EC: Dirty Samples is very different from anything else I've put out before. Years ago, I released an EP that was described as acid-folk-house-hop (true story) and then after that I put out an ode to the Chemical Brothers. So people may be surprised to learn that Dirty Samples is the first strictly hip-hop sounding project I've ever done and I can't promise the next project I put out will sound the same. I'm very excited about all the good responses it has been getting and all the love people have been showing. I appreciate it so much. DJ Caliph, great DJ, producer, all around good guy, agreed to be involved in the recording, mixing and scratching process and we pretty much went to work. Here's the story behind the name. Fel Sweetenberg is an amazing producer that samples heavily. At one point I was concerned if getting clearances for those samples would be an issue. I stopped caring and pretty much said "to hell with it, for now, I'm gonna put this out as is." Also, in the past couple of years I've been in and out of the doctor, so pissing in a cup was something I became weirdly familiar with. Put that all together and you get the Dirty Samples EP. On a side note, I rarely toot my own horn publicly (pause), but the cover for that EP is the best goddamn idea I've had in years. Shout out to photographer Dom Savini for bringing my weirdness to life.

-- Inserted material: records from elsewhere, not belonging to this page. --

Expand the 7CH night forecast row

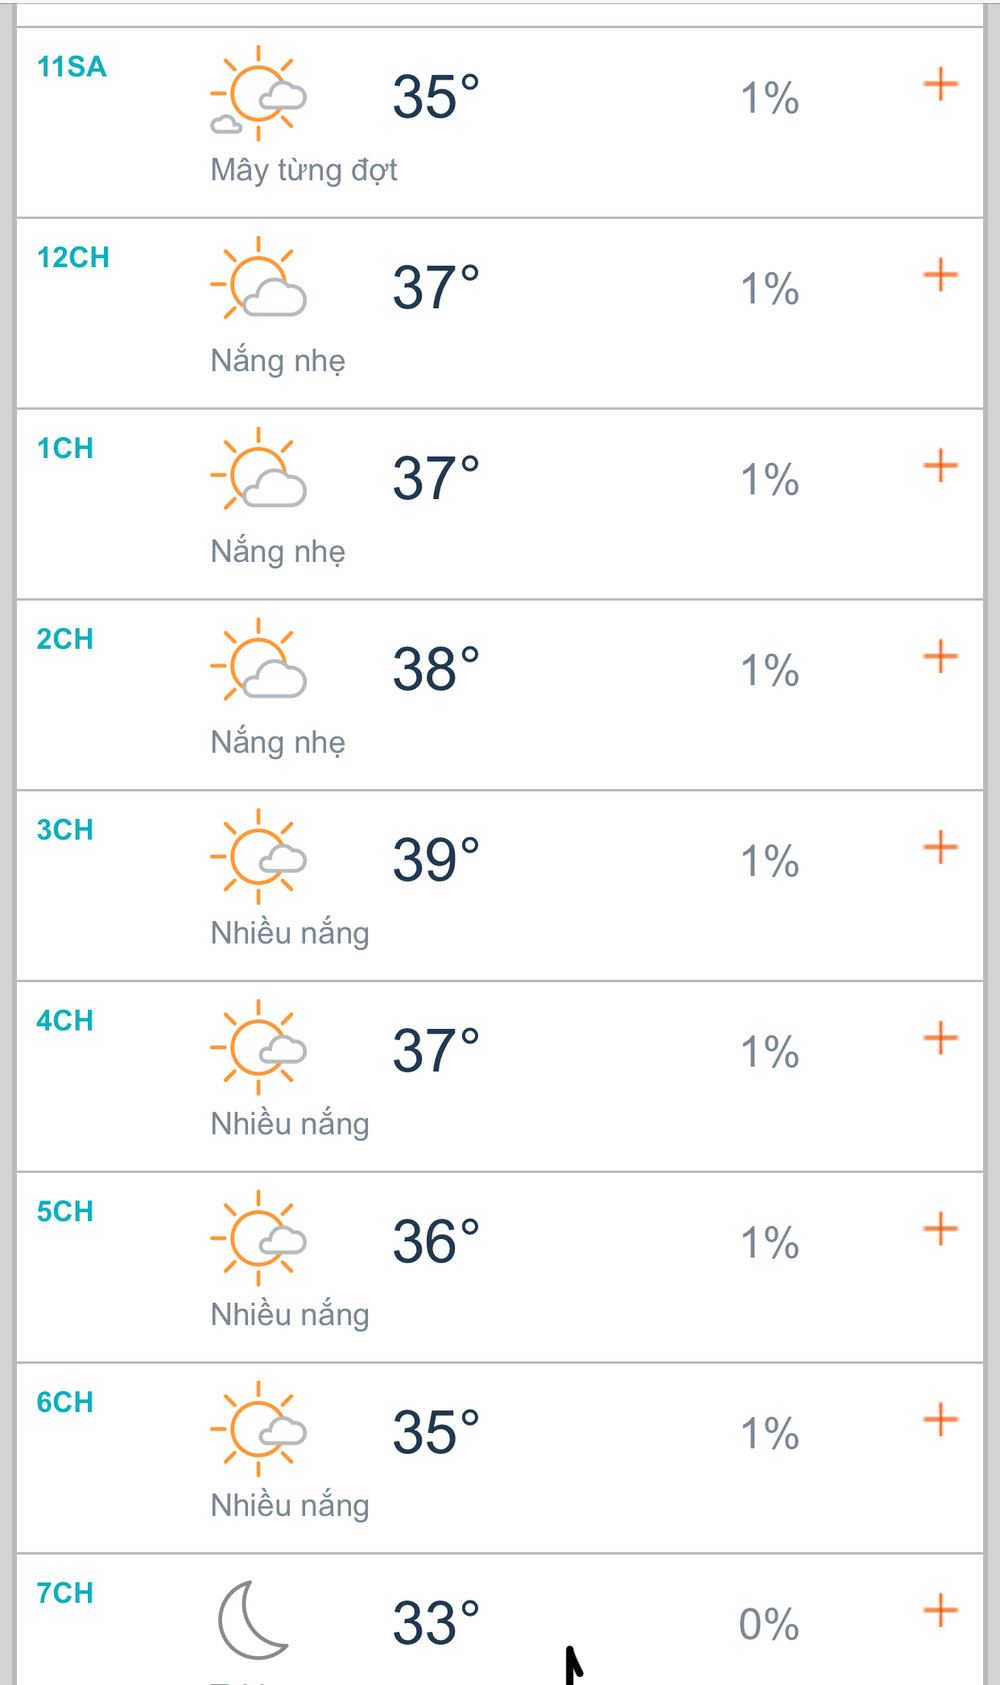tap(940, 1611)
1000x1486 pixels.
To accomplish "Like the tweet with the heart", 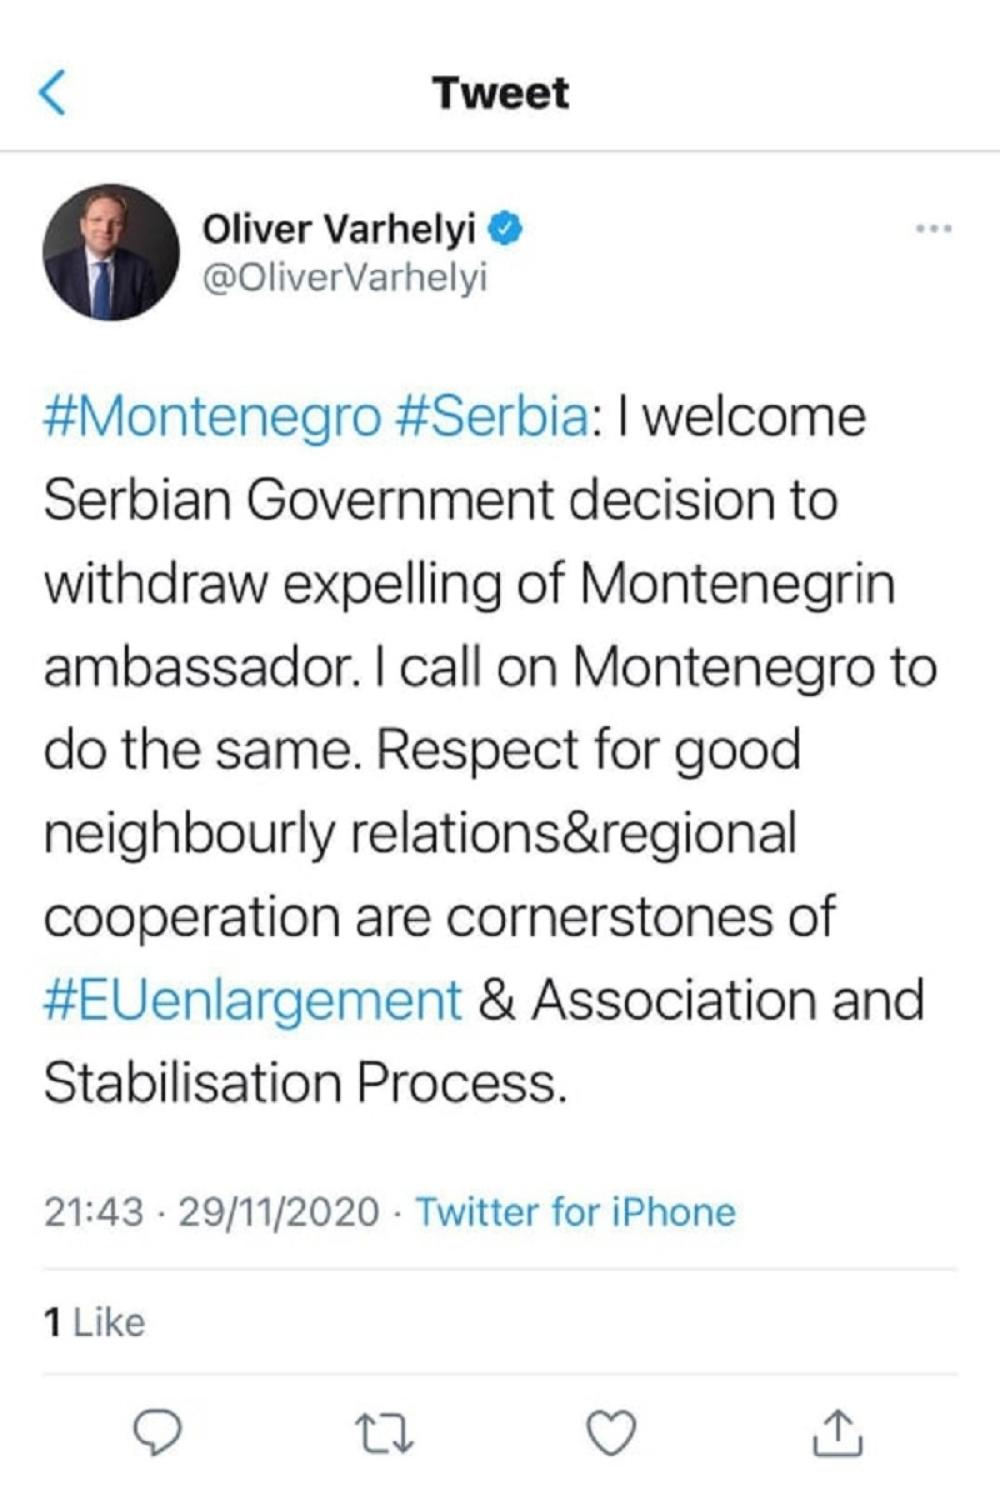I will click(610, 1434).
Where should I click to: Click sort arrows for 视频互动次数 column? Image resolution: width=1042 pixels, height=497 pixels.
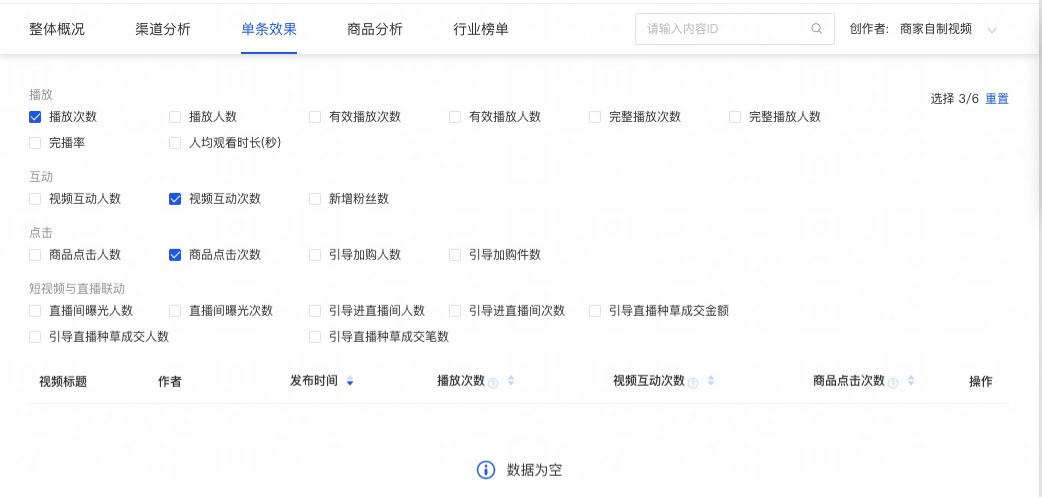point(711,381)
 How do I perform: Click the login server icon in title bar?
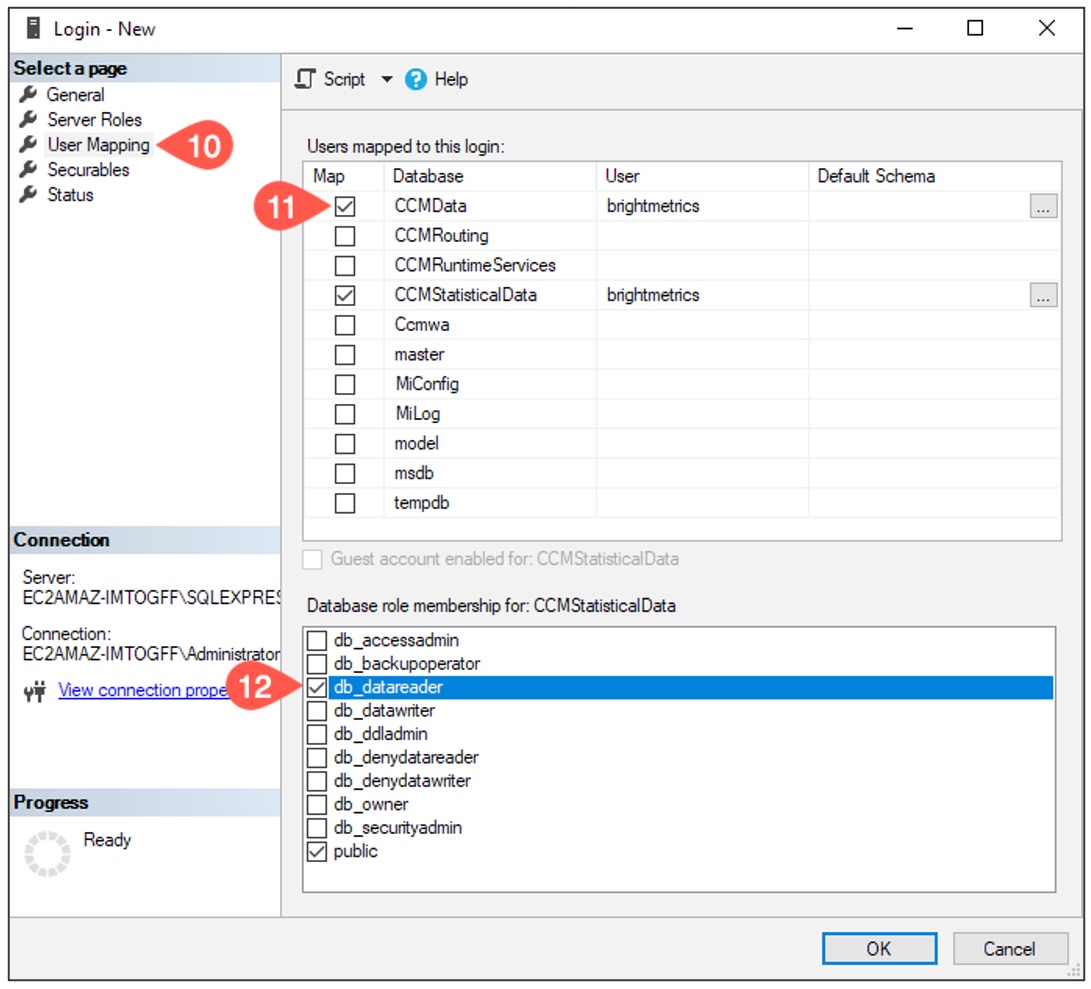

215: I see you have Bahamadia on your record. Between the two of you, who do you think would win in arm wrestling?
EC: Speaking of Dom Savini, apparently he calls me the hip-hop Angela Bassett. You know her arms...from when she played Tina Turner. Dom, if you're reading this, the jig is up! I know you call me this and I find it hilarious! My arms aren't even that crazy looking yet! So to answer your question, I'm gonna go out on a limb and say I'd beat. C'mon, throw me a bone. Pause...again.
215: Every time I see you, you tend to stand out, style wise. What inspires your fashion sense?
EC: It's kind of all over the place but I think I always blend masculine and feminine looks. I'm a tomboy at heart but in recent years I've starting embracing dresses. I really like studs and leather and stuff that's very rock and roll. Vintage 1940's pinup style stuff I can never get enough of real Salt-N-Pepa type shit. So yeah, it's all over the place. I've been told I wear too much black. Also, I will never wear anything that has butterflies on it. Don't ask me why.
215: Why won't you wear anything with butterflies?
EC: I don't know. Butterflies kind of freak me out. I'd feel like a hypocrite if I rocked them. I understand this isn't normal
215: You had Fel Sweetenberg produce your entire EP. Was this done on purpose for a more cohesive record?
EC: Fel has been a friend of mine for years now and I've been wanting to do a project with him for a long time. We've always done little stuff here and there but nothing like this. He was consistently sending me beats almost everyday. I can't even tell you how many he sent me and Dirty Samples ended up being 7 of his tracks, so I'm pretty picky...and I think any producer who wants to work with me should know that. He was sending me so much music that one day I just made the decision to make an EP out of the beats I liked.
215: What can we expect from you in the future, and what do you see on the horizon for Ethel Cee?
EC: More material, but probably less live shows. I've been itching to travel abroad some more. Also, I don't want people to expect the same kind of music from me every time I decide to release something. I mean, I'm not gonna be playing guitar or anything, but the next project just might sound slightly different production wise. (Note: Ethel does plan on singing in Reef the Lost Cauze's side project, an electro-folk band called "Happy Birthday, Spiderman"). Anyway, people who know the history of Ethel Cee know that this nothing new. I like to experiment and experiment I will do. Other than that, I don't know what to tell people. I take this thing one day at a time!